Он снова выжидательно посмотрел на меня, точно удивляясь, почему я не рада такому известию. И как бы желая все же добиться моего отклика, добавил:

– На меня вам обижаться нечего. Я вел дело объективно. Даже прошел мимо вашей связи с японским шпионом Разумовым. А ведь и об этом можно было неплохой протокол составить.

– С кем? С японским шпионом? Вы имеете в виду секретаря Восточно-Сибирского крайкома партии? Члена партии с 1912 года и члена ЦК?

– Да, шпиону Разумову удалось, обманув бдительность партии, пробраться на руководящие посты. Да, до революции он действительно состоял в партии. По заданию царской разведки…

Сколько раз Царевский и Веверс грозили мне составить протокол о моих попытках «дискредитировать руководство обкома в лице его бывшего секретаря тов. Разумова». Напрасно я уверяла их, что мы с Разумовым были друзьями и то, что они именуют дискредитацией руководства, было всего только приятельской пикировкой. Они продолжали твердить свое, хотя протокола так и не составили. Он им был не особенно нужен. Материала для передачи дела в военную коллегию, с их точки зрения, и так хватало. А теперь…

Итак, секретари обкомов из лиц, охраняемых и являющихся якобы объектами террористических заговоров, на наших глазах превращались в субъектов, руководящих такими заговорами. До сих пор мы знали, что в нашей тюрьме сидит 16-летний школьник, обвиняемый в покушении на секретаря обкома Лепу. А сейчас уже сидит все бюро обкома и сам Лепа.

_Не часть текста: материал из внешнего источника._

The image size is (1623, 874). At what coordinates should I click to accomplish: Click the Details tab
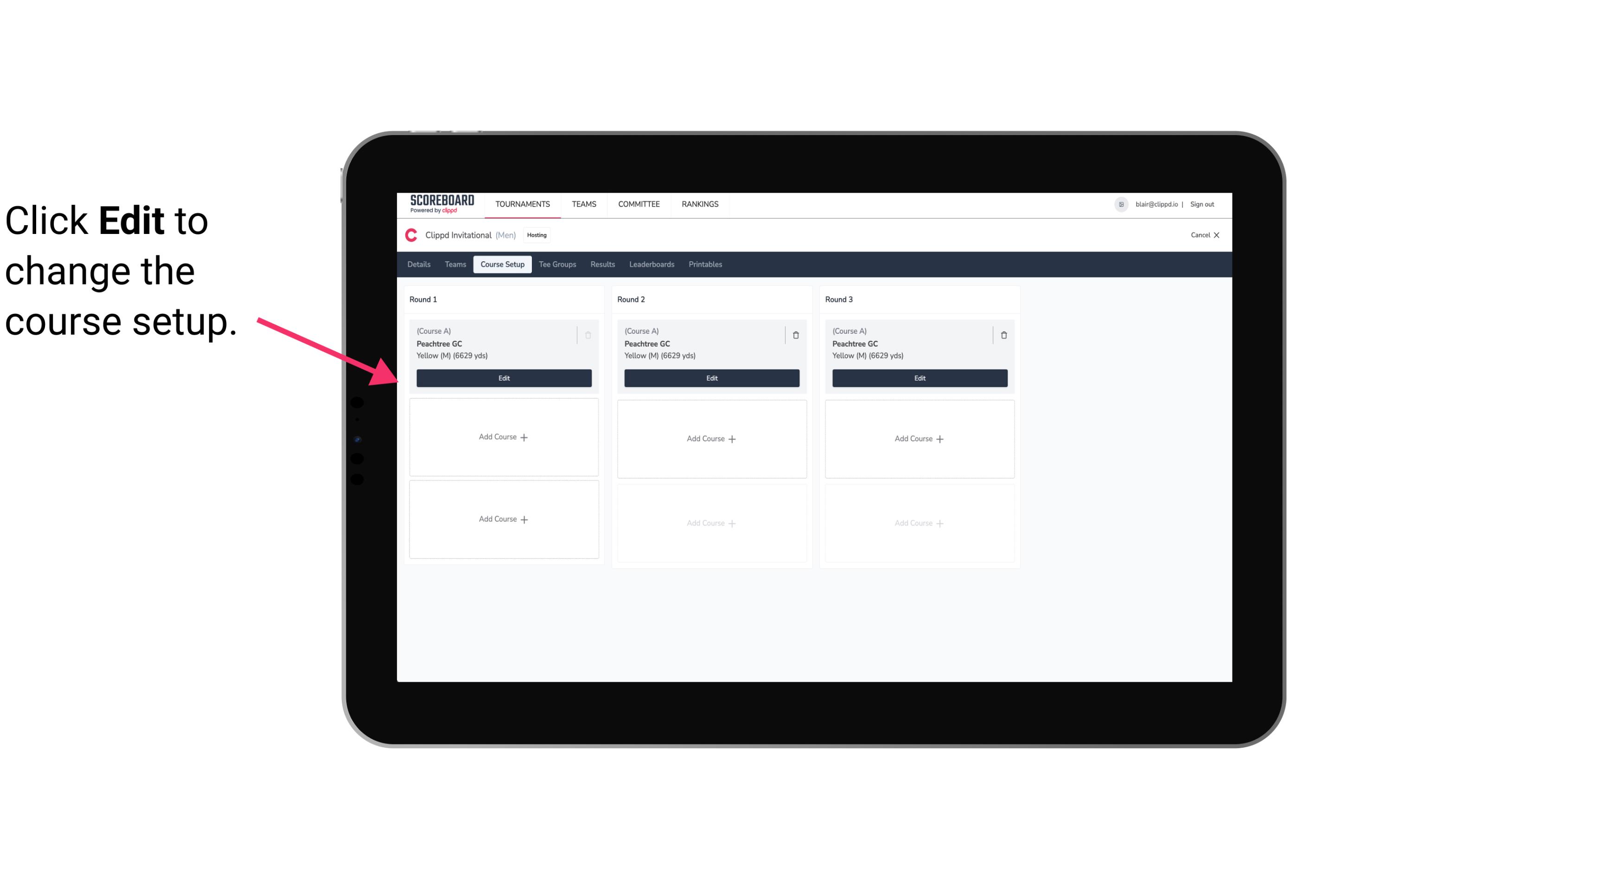420,264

В камере мое сообщение об отправке в Москву произвело сенсацию. Все переглядывались молча. Наконец Дерковская спросила:

– Он объяснил вам, что значит 8-й пункт?

– Нет. Да я и не спросила. Не все ли равно!

– Нет. Это обвинение в терроре. А пункт 11-й – значит группа. Групповой террор. Страшные статьи. И вас предают военному суду.

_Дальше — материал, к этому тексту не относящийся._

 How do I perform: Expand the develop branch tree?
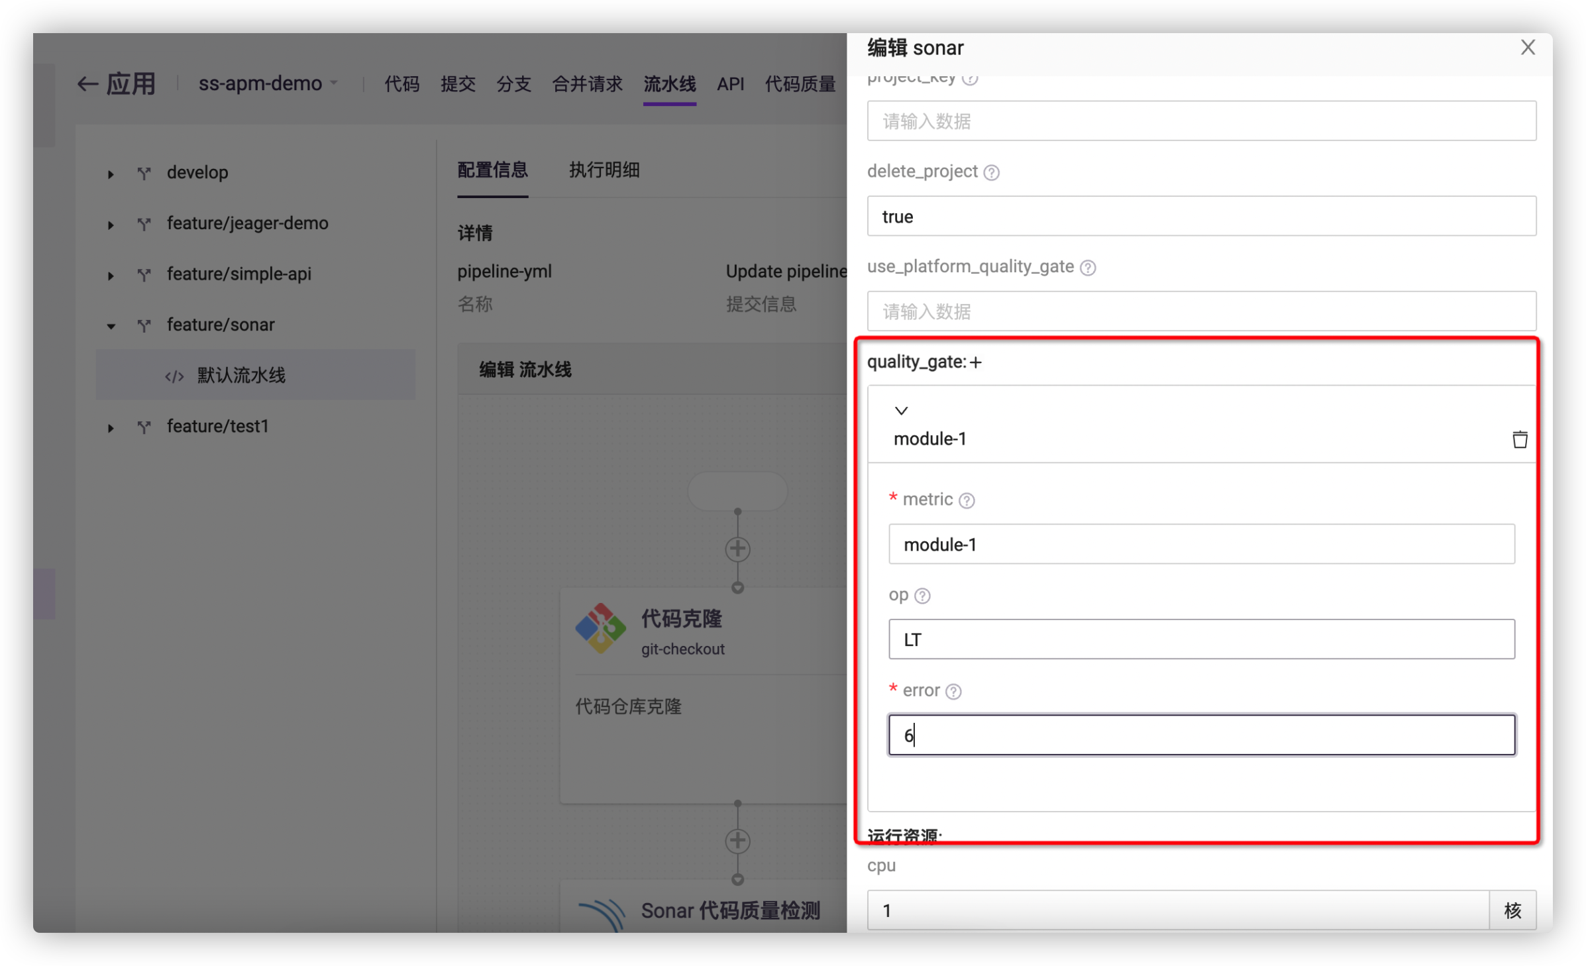click(x=111, y=174)
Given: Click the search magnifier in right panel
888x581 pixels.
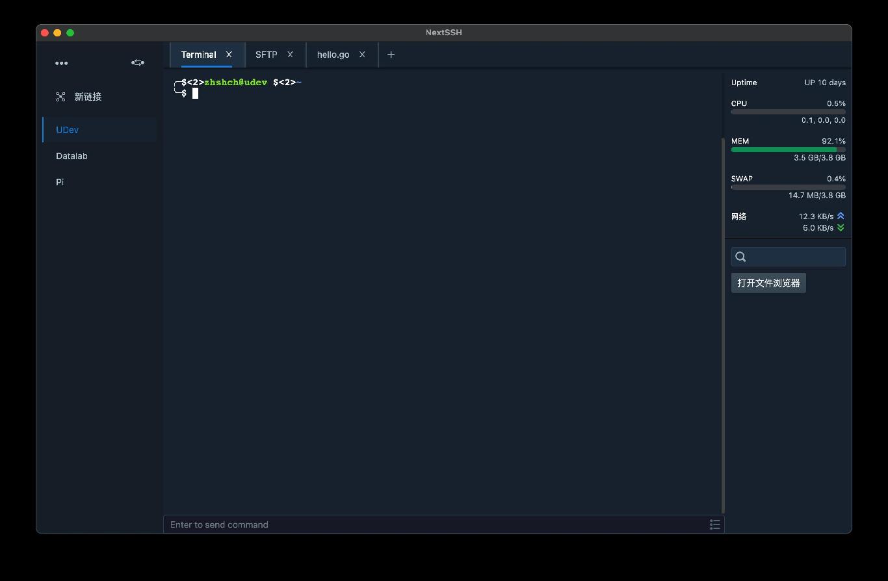Looking at the screenshot, I should pyautogui.click(x=740, y=257).
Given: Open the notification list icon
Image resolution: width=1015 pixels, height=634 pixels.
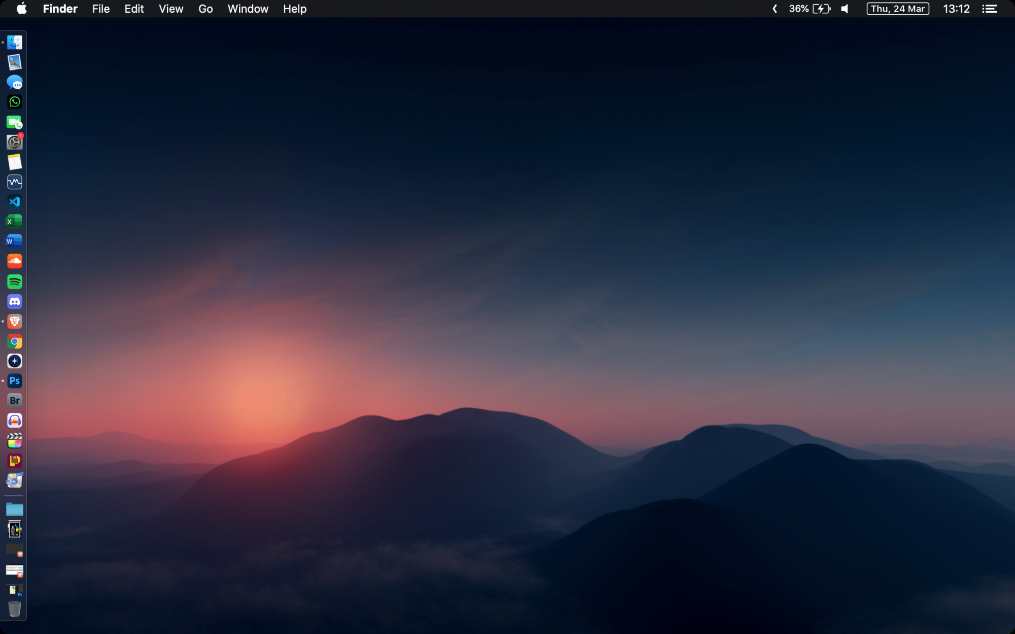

Впоследствии я часто думала о том, что мое тогдашнее поведение могло показаться моим сокамерникам очень мужественным. На деле это было не мужество, а недомыслие. Я никак не могла осознать всей реальности нависшей надо мной угрозы смертного приговора. Совершенно непостижимо, как я пропустила мимо ушей, точнее – мимо сознания – объяснение Дерковской насчет того, что по этим пунктам положено минимум 10 лет строгого тюремного заключения. Минимум. Я знала, что максимум – это расстрел, но ни на минуту не верила, что меня могут расстрелять.

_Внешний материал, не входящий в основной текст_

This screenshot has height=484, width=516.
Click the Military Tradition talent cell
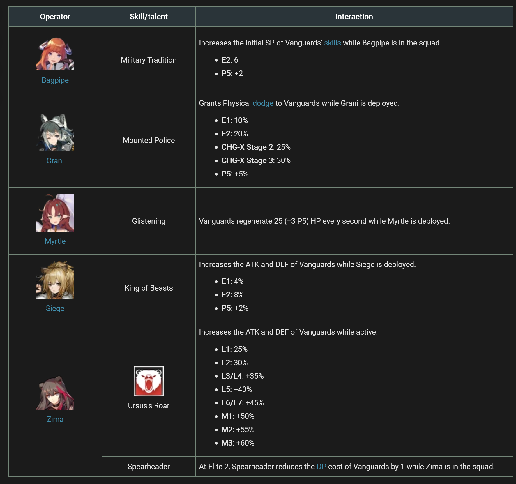coord(149,60)
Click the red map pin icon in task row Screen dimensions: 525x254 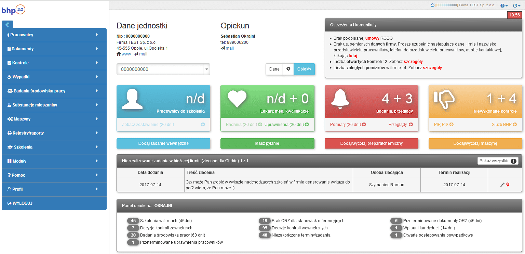coord(508,185)

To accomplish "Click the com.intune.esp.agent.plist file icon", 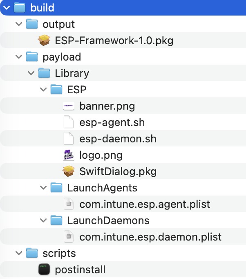I will click(69, 204).
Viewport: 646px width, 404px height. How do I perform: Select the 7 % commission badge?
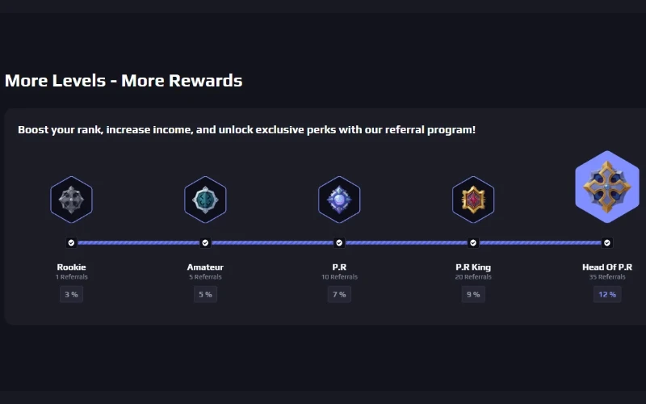(x=339, y=294)
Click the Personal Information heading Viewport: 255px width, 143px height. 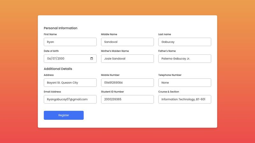(x=61, y=28)
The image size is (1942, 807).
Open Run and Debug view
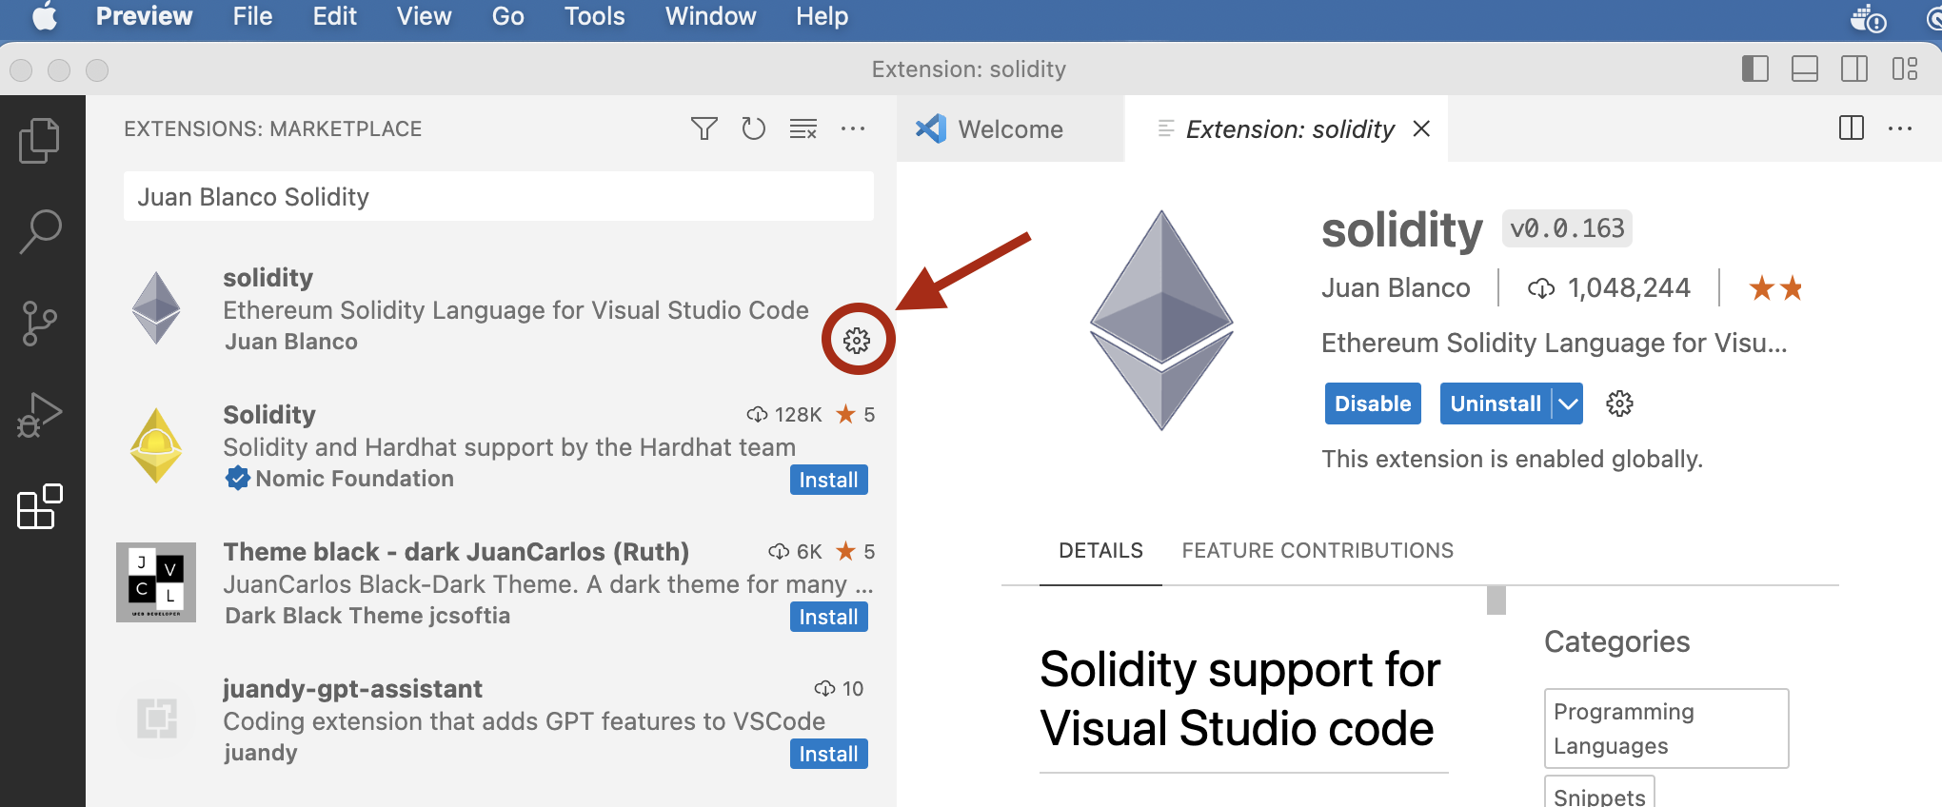coord(40,415)
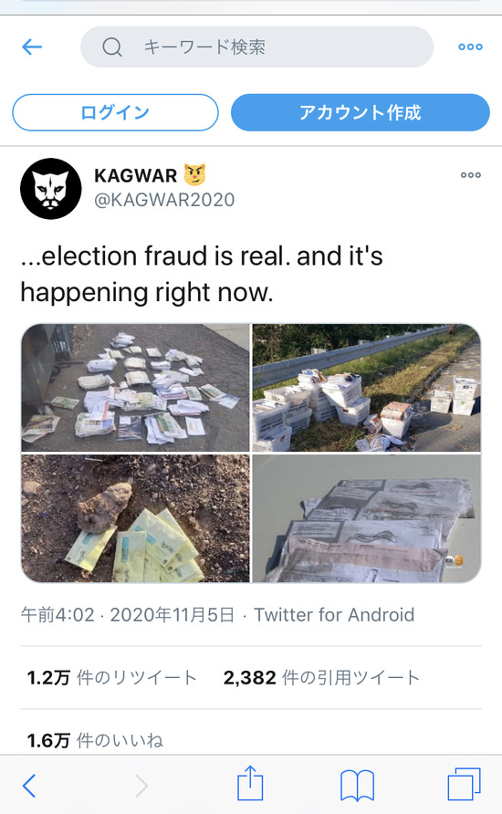Image resolution: width=502 pixels, height=814 pixels.
Task: Tap the Safari back chevron
Action: (x=29, y=786)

Настоящий предсмертный ужас пришел ко мне позднее, уже в Москве, в Лефортовской тюрьме. Здесь же, в ежеминутном потоке безумных новостей, наводящих на мысль о совершившемся государственном перевороте, все воспринималось как какая-то нереальная сумятица и неразбериха. Казалось, еще немного – и партия, та ее часть, которая оставалась на воле, схватит безумную руку, сожмет ее железным кольцом и скажет: «Довольно! Давайте разберемся, кто же тут настоящий изменник!»

Меня провожала тепло и любовно вся камера в полном составе, без партийных различий. Пришивали пуговицы и штопали чулки. Давали советы и просили запомнить адреса их родных. Я слушала все как во сне. Меня терзала одна мысль.